Susan B. Anthony, born 196 years ago this month, certainly didn’t need others to speak for her. But she had a knack for making allies from throughout the progressive movements of the late 19th and earlier 20th centuries. So when she spoke in Peoria in 1870, it wasn’t unusual for an audience member to defend her when a conservative attacked her women’s-rights positions.
“At Peoria, the editor of the Democratic paper stated that the laws of Illinois were better for women than for men,” reported historian Ida Husted Harper in her two-volume “Life and Work of Susan B. Anthony.”
“Col. Robert G. Ingersoll, whom she never had seen, was in the audience, and sent a note to the president of the meeting, asking that Miss Anthony should not answer the editor but give him that privilege. He then took up the laws, one after another, and – illustrating by cases in his own [law] practice – showed in his eloquent manner how cruelly unjust they were to women and proved how necessary it was that women should have a voice in making them. He also offered the following resolution, which was unanimously adopted: ‘We pledge ourselves, irrespective of party, to use all honorable means to make the women of America the equals of men before the law.’”
Ingersoll, a Peoria military and political leader renowned worldwide as a “freethinker” and orator, was a prominent Republican when Republicans were the anti-slavery, relatively liberal party, and Democrats – like the editor challenging Anthony – were “state’s rights”-oriented and conservative.
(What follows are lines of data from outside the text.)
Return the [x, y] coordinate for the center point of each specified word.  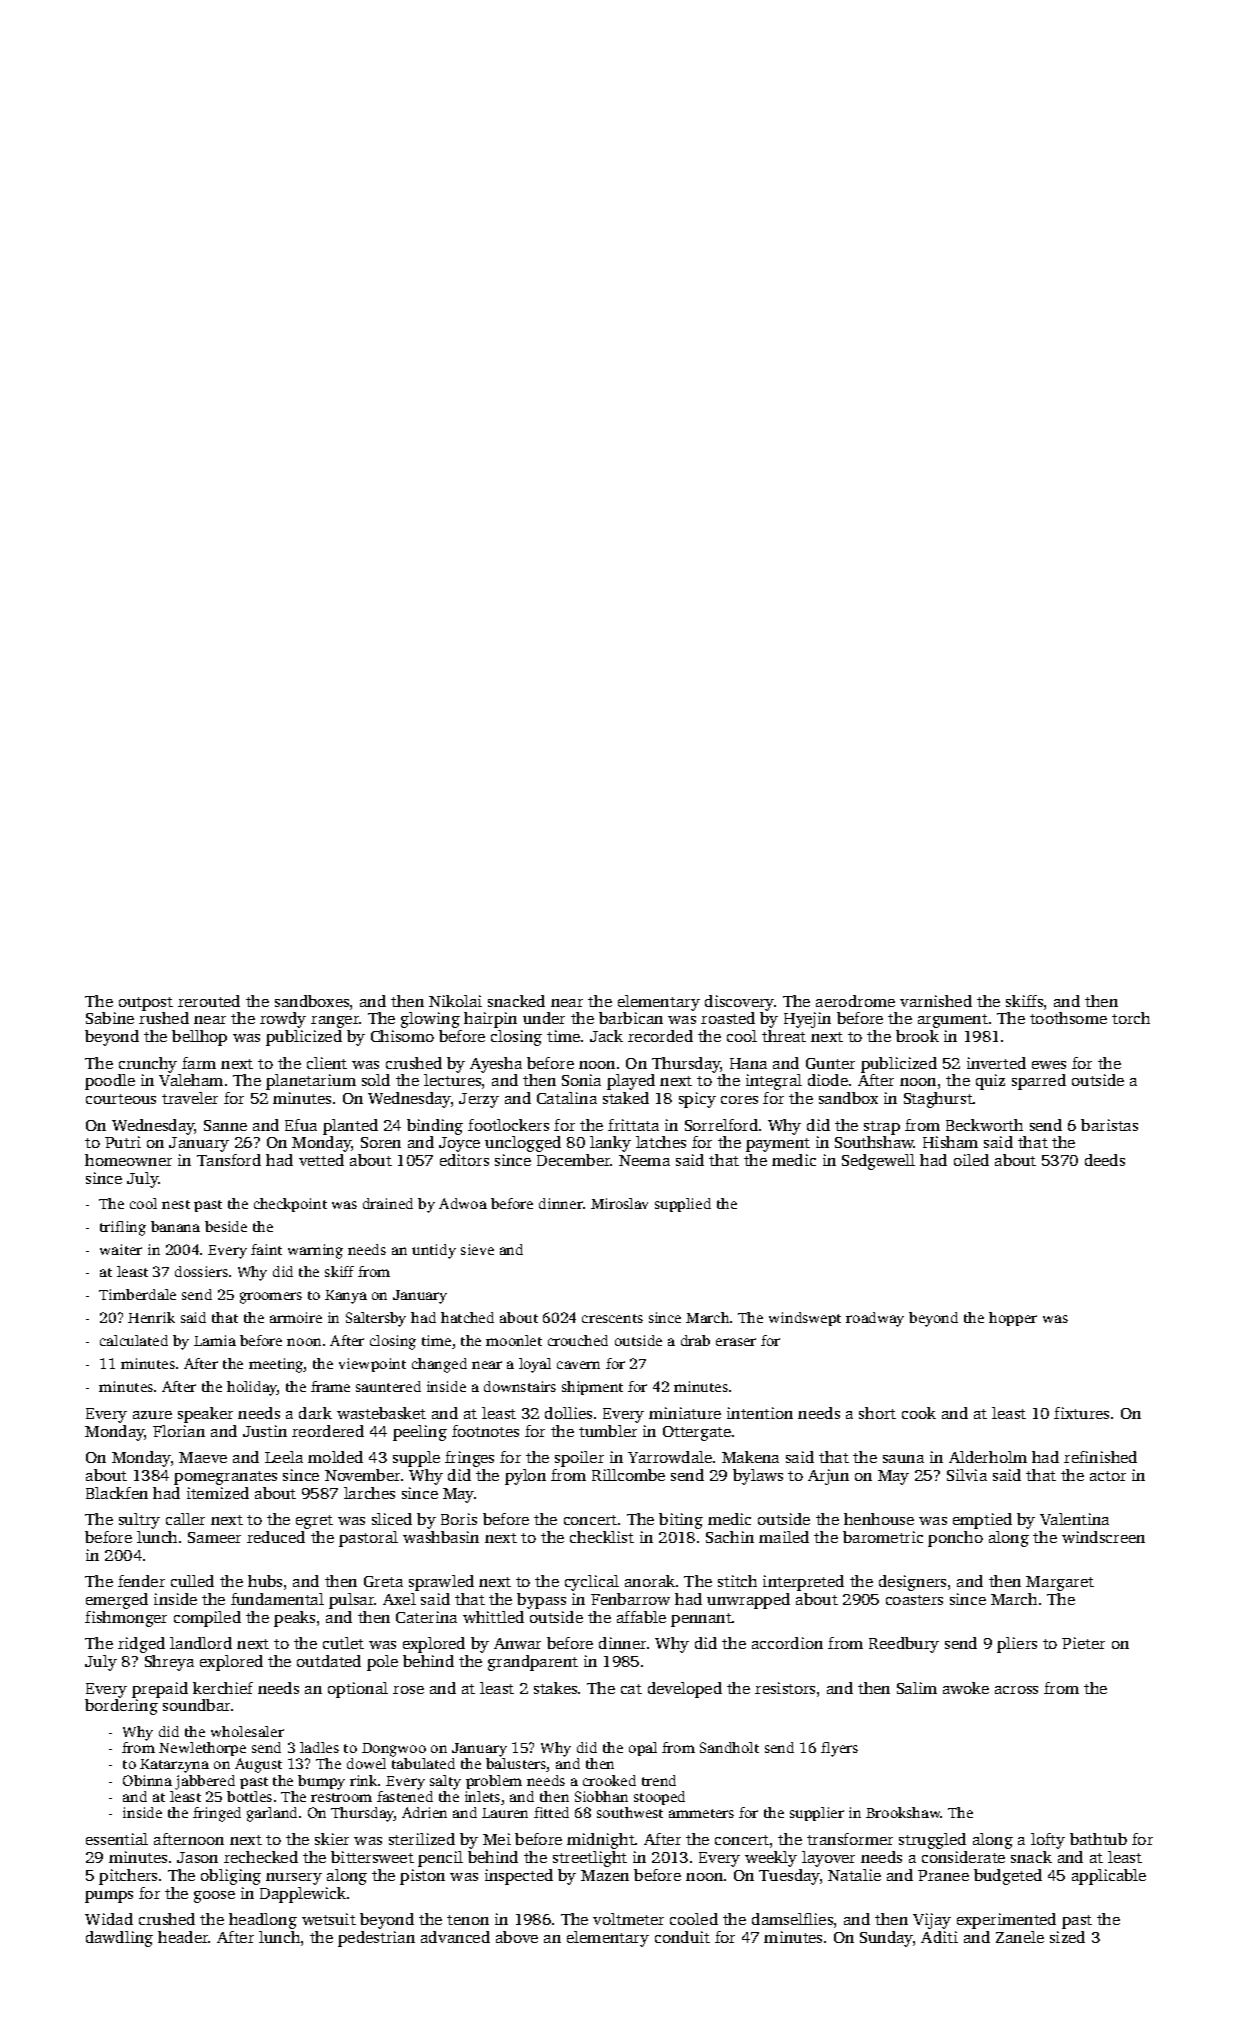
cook [919, 1413]
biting [681, 1521]
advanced [455, 1937]
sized [1067, 1937]
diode [828, 1080]
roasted [728, 1018]
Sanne [225, 1125]
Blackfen [117, 1493]
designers [912, 1583]
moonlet [514, 1340]
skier [332, 1839]
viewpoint [372, 1365]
But more than a momentary meeting of the minds, the Peoria incident was typical of Anthony’s wide-ranging interests and impacts.
Indeed, February is Black History Month and March is Women’s History Month, so it’s appropriate now to recall Anthony – born Feb. 15, 1820, in Massachusetts – because besides leading a decades-long crusade to extend voting rights to women, she was an ardent abolitionist before the Civil War, the Emancipation Proclamation and the 13th Amendment abolishing slavery, working with the Underground Railroad and activists Harriet Tubman and William Lloyd Garrison.
Plus, besides women’s suffrage, Anthony advocated for women’s rights ranging from equal pay for equal work, to the rights to own property, to be joint guardians of children and to enter into contracts.
Co-publisher with advocate Elizabeth Cady Stanton of The Revolution weekly (which had the motto “Men, Their Rights and Nothing More; Women, Their Rights and Nothing Less”), Anthony personified a devotion to progressive causes, featuring coverage not just about women’s issues but of politics and finance, educational reforms and the labor movement.
She had a brief alliance with the National Labor Union, but then concentrated on all-women’s trade unions, an idea that by 1903 evolved into the Women’s Trade Union League, the first all-women’s union to demand better working conditions.
Similarly, Anthony developed alliances with farmers groups such as the Grange, which supported women’s suffrage. In fact, her last public appearance, in 1903, was at the National Grange convention in Rochester, N.Y.
Also, born into a Quaker family, Anthony through the decades was described as an agnostic like Ingersoll, but she also was quite active in the Unitarian Church and in her faith life seemed to enjoy an ecumenical appreciation of religion that mirrored her social-reform instincts. In fact, New York City’s large Cathedral of St. John the Divine has a sculpture honoring four “spiritual heroes of the 20th century”: Mahatma Gandhi, Martin Luther King, Albert Einstein and Susan B. Anthony.
Finally, Anthony’s contributions were ably summed up by the late Eleanor Flexner in her 1959 book “A Century of Struggle: The Woman’s Rights Movement in the United States.” Flexner wrote, “If Lucretia Mott typified the moral force of the movement, if Lucy Stone was its most gifted orator, and Mrs. Stanton its most outstanding philosopher, Susan Anthony was its incomparable organizer, who gave it force and direction for half a century.”